Monday, April 23, 2012

8 famous women writers in New York City

Dorothy Parker (pictured below), Zora Neale Thurston, Shirley Jackson, Gael Greene, Patti Smith, Susan Sontag, Tama Janowitz and Kate Christensen—eight writers of different times, of different styles, of different interests, of pretty much different everything. Brent Cox puts together an article explaining and comparing what it was like for them to live in New York City. Because, let's face it, if you want to be a writer, you have spend at least some time in Manhattan. Right?

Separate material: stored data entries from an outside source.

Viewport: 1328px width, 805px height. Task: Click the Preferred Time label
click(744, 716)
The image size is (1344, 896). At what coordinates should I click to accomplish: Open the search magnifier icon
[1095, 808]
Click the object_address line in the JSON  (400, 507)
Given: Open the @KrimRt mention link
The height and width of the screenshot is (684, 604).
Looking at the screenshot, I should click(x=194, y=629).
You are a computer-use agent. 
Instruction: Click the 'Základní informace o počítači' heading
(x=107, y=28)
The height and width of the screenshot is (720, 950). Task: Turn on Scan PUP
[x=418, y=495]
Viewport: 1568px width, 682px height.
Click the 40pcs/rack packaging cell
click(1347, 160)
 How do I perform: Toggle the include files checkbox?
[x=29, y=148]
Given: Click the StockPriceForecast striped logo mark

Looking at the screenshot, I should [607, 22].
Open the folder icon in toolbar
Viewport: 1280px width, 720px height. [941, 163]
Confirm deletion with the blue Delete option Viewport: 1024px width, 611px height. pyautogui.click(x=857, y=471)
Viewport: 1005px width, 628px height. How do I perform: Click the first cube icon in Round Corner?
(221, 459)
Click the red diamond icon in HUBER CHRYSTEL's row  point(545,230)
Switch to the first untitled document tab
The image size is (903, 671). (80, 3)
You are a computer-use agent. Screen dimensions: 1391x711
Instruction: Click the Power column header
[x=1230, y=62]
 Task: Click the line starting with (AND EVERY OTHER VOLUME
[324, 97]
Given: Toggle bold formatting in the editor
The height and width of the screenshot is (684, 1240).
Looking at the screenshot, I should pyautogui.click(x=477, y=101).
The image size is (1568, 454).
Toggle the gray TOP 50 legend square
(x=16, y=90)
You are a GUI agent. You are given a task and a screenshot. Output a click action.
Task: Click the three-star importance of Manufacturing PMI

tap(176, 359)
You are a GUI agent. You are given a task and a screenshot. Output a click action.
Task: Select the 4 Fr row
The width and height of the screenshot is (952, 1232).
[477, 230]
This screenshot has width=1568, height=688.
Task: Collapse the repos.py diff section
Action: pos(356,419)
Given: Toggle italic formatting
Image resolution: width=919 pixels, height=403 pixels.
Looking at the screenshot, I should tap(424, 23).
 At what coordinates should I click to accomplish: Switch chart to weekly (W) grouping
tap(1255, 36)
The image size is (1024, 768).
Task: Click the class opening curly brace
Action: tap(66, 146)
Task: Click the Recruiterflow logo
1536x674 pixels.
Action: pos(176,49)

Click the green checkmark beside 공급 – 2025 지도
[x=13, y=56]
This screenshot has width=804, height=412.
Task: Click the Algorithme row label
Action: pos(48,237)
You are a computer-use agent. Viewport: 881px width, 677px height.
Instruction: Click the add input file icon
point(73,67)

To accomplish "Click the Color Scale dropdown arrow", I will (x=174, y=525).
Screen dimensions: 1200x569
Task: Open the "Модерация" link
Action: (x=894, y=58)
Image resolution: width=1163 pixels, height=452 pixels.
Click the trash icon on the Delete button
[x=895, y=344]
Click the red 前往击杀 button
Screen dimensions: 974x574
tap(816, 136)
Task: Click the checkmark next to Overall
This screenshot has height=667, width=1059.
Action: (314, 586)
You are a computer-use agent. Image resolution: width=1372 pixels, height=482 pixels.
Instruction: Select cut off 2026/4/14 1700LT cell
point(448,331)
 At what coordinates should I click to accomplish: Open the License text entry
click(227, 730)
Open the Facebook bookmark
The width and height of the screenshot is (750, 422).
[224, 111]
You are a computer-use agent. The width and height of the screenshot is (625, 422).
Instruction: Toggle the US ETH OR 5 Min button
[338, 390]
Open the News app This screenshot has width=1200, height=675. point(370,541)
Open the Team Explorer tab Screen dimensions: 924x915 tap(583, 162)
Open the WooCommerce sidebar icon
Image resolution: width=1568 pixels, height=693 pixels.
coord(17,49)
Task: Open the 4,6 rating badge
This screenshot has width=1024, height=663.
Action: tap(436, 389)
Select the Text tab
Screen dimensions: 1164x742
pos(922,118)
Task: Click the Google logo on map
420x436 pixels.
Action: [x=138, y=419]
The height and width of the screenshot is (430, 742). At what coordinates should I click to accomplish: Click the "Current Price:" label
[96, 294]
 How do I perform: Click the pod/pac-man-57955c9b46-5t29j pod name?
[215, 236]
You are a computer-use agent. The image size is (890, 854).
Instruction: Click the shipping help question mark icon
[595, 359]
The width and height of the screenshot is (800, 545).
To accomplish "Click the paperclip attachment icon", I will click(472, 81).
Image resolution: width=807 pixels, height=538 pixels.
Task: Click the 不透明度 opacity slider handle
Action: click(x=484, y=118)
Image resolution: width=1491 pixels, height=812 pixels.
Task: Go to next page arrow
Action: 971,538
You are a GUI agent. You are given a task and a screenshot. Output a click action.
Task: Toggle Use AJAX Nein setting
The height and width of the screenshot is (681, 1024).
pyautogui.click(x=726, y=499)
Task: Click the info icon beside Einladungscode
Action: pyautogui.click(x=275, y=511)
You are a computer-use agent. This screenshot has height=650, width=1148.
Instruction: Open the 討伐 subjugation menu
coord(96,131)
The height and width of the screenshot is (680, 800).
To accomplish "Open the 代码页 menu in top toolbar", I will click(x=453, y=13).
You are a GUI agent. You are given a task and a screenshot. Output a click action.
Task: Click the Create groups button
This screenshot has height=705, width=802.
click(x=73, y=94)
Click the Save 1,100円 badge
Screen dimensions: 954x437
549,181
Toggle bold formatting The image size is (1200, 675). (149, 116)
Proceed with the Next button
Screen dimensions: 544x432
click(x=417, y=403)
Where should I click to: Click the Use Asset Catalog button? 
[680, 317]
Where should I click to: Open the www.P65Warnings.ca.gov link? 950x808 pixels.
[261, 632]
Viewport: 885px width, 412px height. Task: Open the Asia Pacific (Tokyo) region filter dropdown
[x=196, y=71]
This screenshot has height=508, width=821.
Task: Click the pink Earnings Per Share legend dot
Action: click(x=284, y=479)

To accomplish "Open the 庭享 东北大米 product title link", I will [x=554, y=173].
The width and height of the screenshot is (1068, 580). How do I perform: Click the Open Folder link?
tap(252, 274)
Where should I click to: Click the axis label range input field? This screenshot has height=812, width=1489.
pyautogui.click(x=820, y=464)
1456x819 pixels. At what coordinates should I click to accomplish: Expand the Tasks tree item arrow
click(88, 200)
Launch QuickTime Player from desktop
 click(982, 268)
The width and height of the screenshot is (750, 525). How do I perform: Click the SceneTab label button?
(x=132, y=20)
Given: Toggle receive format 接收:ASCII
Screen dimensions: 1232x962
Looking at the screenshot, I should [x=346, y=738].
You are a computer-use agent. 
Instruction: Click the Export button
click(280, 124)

Day jobs were needed as the women got their careers started, and some were writing-related, and some were real stinkers. The rent was murder, of course, and it still is. Just about everything is more expensive than anywhere else. Cox is especially concerned about the financial picture. Think about Dorothy Parker and company dining at the Algonquin:

Amidst the wisecracks and the bon mots hurtling back and forth, the room that held the Round Table was a restaurant, providing sustenance to the well-heeled clientele (and the Round Tablers). While Dorothy was more likely to rely on the charity of the hotel, happy to have a famous/notorious regular, the blue-plate special (half of a spring chicken, two veggies and French fries), was going for $1.65 in 1927, the height of the Round Table's fame. Convert that into 2012 dollars and you get $21.59... The bootleg Scotch that Dorothy's first husband would pick up to keep the couple lubricated in 1922 was going for $12 a quart (a princely $162.62 in current dollars).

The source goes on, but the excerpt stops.